The UAE is requesting as much as US$100 million (Dh367.3m) worth of maintenance and spare parts for its fleet of F-16 fighter jets, says a US defence agency.
The move is believed to focus on a general maintenance and sustainment contract relating to its existing fleet of fighter jets, which were recently put into operations in Libya to enforce a no-fly zone with Nato allies.
The US Defence Security Co-operation Agency (DSCA) informed Congress the UAE was interested in a possible sale of support and maintenance of "classified and unclassified" F-16 fighter jet components.
The items include aircraft systems and munitions, spare and repair parts, technical documents, personnel training, communications equipment and "other related elements of programme support", it said.
The sale was recommended after the agency called the UAE "an important force for peace, political stability, and economic progress in the Middle East" and recognised the Emirates' "legitimate security and defence needs".

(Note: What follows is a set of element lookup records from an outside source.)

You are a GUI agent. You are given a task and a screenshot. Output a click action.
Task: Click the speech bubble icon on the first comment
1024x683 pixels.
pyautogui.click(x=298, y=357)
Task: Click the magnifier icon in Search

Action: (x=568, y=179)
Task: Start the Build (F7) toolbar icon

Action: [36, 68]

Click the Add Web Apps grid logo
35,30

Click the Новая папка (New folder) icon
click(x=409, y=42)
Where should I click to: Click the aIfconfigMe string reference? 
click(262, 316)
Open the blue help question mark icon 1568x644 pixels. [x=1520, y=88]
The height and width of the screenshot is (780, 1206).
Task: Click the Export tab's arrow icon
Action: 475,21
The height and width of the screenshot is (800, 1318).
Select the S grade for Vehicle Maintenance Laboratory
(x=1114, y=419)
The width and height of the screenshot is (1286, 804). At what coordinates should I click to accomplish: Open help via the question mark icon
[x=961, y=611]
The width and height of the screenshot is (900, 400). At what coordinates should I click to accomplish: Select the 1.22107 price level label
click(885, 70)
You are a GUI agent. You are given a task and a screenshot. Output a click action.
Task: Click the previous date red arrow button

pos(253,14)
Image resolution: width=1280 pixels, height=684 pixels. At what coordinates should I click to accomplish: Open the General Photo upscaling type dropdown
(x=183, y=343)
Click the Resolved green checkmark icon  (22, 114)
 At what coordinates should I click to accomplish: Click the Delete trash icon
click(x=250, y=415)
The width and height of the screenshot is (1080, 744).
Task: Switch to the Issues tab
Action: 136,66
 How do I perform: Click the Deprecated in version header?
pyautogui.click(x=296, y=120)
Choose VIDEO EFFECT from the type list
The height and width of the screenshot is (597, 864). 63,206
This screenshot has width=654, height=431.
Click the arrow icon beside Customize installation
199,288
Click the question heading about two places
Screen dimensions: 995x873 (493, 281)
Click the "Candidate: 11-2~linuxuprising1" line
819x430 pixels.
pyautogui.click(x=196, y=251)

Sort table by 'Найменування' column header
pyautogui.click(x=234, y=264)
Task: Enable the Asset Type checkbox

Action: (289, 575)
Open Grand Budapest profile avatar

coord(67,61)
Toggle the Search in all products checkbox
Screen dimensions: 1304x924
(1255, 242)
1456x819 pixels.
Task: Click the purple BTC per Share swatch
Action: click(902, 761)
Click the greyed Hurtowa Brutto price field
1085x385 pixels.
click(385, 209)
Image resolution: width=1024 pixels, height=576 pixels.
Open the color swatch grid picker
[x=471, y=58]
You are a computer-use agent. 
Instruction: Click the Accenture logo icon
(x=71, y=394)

Although the announcement reported no company would serve as the prime contractor for the deal, the aircraft are manufactured by Lockheed Martin. The US aerospace giant recently partnered Sikorsky Aerospace Services and Mubadala Development, a strategic investment company owned by the Abu Dhabi Government, to create a military aviation maintenance firm based in Abu Dhabi named Ammroc (Advanced Military Maintenance Repair and Overhaul Centre).
In 1999, the UAE signed one of the largest Middle East aerospace deals in history when it ordered 80 Lockheed Martin F-16s, worth an estimated $7 billion, that were technically more advanced than the version in use by the US Air Force. The improvements were developed after the UAE helped fund the expanded features to the tune of several billion dollars, according to reports.
The UAE also operates a fleet of Mirage 2000 fighter jets and has been engaged in discussions with Dassault Aviation of France over its Rafale fighter jet.
On March 27, six F-16 fighter jets from the UAE Air Force and Air Defence landed at an Italian air base in Sardinia to begin enforcing the no-fly zone over Libya, marking one of the first foreign operations for the UAE's fleet of fighter jets.
The aircraft were followed by six Dassault Mirage 2000s the UAE also sent. On April 27, one of the UAE's F-16s crashed at the Italian air base.
The pilot successfully ejected and was not injured, according to reports.